As a sewage treatment plant model correction method,
Calculating a sewage treatment plant activated sludge model (ASM) by a modeling unit simulating the sewage treatment plant;
A method for self-calibrating a sewage treatment plant model using reinforcement learning, comprising: a modeling correction unit correcting the dynamic coefficient value of the sewage treatment plant model using artificial intelligence learning to generate a calibrated ASM model.

According to claim 5,
The artificial intelligence learning is a sewage treatment plant model autonomous correction method using reinforcement learning, characterized in that multi-agent reinforcement learning artificial intelligence.

According to claim 6,
The multi-agent reinforcement learning artificial intelligence is a sewage treatment plant model autonomous correction method using reinforcement learning, characterized in that based on the G2ANet algorithm.

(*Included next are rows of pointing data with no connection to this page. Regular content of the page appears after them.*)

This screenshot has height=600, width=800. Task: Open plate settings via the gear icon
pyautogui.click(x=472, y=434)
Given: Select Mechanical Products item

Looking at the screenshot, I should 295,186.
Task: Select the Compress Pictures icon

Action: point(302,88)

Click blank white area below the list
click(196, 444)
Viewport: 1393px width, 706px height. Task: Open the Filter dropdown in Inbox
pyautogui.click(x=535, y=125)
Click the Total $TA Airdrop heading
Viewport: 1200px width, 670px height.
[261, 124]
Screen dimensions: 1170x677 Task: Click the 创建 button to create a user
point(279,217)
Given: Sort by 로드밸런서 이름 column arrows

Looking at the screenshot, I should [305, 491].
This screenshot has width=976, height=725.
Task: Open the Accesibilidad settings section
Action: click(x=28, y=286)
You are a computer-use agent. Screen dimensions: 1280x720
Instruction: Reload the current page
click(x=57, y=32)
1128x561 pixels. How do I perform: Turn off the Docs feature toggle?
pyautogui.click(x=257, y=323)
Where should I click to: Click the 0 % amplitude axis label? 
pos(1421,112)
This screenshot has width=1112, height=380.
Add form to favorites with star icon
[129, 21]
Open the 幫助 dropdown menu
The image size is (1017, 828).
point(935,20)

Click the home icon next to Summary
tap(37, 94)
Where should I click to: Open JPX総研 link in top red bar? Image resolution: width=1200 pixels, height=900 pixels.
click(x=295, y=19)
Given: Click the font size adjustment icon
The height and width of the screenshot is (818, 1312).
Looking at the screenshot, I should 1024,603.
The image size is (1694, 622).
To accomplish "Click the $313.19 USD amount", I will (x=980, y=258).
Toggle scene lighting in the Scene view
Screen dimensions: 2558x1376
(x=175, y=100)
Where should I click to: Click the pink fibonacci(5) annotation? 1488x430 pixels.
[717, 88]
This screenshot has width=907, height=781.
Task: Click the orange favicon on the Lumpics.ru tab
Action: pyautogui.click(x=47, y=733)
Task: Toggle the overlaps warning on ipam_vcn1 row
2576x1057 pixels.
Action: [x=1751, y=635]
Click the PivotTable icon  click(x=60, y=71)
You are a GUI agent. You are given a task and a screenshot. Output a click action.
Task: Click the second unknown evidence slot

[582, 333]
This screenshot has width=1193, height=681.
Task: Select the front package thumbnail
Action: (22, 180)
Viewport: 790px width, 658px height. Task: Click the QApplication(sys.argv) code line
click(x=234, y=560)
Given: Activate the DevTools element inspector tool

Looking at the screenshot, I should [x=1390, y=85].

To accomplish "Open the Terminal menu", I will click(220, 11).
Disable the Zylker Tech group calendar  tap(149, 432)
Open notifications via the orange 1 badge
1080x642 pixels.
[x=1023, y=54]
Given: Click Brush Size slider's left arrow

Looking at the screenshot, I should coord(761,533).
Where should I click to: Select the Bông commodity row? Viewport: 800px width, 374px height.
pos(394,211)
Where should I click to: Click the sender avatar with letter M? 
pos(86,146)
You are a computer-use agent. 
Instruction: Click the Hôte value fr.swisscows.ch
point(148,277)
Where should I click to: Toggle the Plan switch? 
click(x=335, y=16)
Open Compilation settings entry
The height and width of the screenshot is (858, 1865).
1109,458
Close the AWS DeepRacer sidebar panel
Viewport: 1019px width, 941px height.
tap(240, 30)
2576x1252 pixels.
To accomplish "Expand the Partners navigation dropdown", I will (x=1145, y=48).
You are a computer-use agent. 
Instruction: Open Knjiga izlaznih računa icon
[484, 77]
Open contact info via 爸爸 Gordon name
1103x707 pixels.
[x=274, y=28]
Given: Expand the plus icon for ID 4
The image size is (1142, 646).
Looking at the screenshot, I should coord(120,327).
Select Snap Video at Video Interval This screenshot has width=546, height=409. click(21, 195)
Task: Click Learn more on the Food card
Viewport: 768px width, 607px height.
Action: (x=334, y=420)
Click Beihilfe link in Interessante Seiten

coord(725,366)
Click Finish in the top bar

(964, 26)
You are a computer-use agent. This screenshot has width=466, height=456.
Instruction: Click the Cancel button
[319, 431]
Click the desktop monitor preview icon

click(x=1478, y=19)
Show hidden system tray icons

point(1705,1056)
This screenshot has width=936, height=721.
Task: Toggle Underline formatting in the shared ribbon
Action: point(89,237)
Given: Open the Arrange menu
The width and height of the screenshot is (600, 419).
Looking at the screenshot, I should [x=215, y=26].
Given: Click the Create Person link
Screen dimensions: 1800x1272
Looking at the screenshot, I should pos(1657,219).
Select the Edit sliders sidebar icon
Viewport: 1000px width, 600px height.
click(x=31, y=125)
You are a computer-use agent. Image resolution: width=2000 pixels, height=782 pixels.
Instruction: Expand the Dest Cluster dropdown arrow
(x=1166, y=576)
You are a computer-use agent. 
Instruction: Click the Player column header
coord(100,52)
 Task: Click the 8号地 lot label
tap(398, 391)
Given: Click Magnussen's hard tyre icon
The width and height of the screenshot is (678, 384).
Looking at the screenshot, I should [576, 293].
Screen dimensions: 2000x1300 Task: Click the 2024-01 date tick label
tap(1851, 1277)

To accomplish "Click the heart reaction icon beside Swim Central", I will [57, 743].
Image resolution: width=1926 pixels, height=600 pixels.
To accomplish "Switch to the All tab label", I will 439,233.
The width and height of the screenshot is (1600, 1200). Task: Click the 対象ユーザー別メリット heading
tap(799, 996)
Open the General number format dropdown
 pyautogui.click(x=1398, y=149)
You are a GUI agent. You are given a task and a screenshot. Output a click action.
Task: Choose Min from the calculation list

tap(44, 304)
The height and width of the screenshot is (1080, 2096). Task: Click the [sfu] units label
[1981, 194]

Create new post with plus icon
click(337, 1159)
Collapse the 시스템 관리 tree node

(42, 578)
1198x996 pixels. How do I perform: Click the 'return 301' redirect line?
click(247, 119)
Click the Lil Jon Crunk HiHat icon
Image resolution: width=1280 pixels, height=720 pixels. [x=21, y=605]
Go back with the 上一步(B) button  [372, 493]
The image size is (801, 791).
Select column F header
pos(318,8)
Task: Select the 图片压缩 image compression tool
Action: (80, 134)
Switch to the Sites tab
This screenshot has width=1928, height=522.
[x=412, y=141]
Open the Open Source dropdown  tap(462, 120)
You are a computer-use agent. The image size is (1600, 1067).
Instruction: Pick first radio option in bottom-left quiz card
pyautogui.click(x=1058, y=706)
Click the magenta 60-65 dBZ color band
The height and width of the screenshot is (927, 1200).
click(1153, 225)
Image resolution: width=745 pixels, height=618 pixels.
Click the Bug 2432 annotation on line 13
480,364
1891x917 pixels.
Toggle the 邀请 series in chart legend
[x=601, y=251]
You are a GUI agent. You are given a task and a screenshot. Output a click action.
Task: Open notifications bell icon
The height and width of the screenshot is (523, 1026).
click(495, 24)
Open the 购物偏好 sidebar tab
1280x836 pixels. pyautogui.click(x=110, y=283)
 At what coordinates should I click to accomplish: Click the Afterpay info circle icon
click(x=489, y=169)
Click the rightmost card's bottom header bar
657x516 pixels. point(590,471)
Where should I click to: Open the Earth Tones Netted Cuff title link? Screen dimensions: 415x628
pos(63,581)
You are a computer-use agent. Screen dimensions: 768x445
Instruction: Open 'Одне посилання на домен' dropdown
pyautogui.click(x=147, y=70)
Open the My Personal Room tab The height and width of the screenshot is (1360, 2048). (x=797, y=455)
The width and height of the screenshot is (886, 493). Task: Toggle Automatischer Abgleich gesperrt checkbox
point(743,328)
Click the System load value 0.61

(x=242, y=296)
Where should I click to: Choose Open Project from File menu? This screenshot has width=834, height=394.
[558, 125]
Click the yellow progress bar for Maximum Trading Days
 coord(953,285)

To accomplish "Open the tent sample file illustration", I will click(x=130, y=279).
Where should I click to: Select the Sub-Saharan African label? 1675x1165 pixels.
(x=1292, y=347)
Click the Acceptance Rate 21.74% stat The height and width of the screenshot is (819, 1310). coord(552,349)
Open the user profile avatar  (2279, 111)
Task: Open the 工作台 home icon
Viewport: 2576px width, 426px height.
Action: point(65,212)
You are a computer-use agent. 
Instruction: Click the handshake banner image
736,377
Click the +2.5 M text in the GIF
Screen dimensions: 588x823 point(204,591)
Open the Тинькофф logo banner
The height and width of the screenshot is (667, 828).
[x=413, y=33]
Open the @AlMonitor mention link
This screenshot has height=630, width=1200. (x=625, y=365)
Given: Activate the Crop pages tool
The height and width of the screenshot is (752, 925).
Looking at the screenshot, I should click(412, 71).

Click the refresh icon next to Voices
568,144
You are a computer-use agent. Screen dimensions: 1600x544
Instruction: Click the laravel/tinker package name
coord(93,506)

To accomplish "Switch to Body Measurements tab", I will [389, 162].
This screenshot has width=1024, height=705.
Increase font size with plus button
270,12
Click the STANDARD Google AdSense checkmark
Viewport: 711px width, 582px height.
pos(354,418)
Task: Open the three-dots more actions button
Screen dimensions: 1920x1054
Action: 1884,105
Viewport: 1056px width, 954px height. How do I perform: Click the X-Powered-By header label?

As a sewage treatment plant operation optimization system,
An autonomous correction system according to any one of claims 1 to 4; and
An optimization module for optimizing the sewage treatment process operation control based on the ASM model calibrated by the autonomous correction system; a sewage treatment plant process operation multiple optimization system using reinforcement learning, comprising:

According to claim 8,
The optimization module is a sewage treatment plant process operation multiple optimization system using reinforcement learning, characterized in that for optimizing process operation based on multi-agent reinforcement learning artificial intelligence.

According to claim 9,
The optimization module optimizes the aeration intensity, external carbon source injection amount, and sludge circulation flow rate.

As a multiple optimization method for sewage treatment plant process operation,
Calculating a sewage treatment plant activated sludge model (ASM) by a modeling unit simulating the sewage treatment plant;
generating a calibrated ASM model by a modeling correction unit correcting the dynamic coefficient value of the sewage treatment plant model using artificial intelligence learning; and
The optimization module optimizes the aeration intensity, external carbon source injection amount, and sludge circulation flow rate of sewage treatment process operation through multi-agent reinforcement learning artificial intelligence based on the calibrated ASM model. Sewage treatment plant process operation multiple optimization method.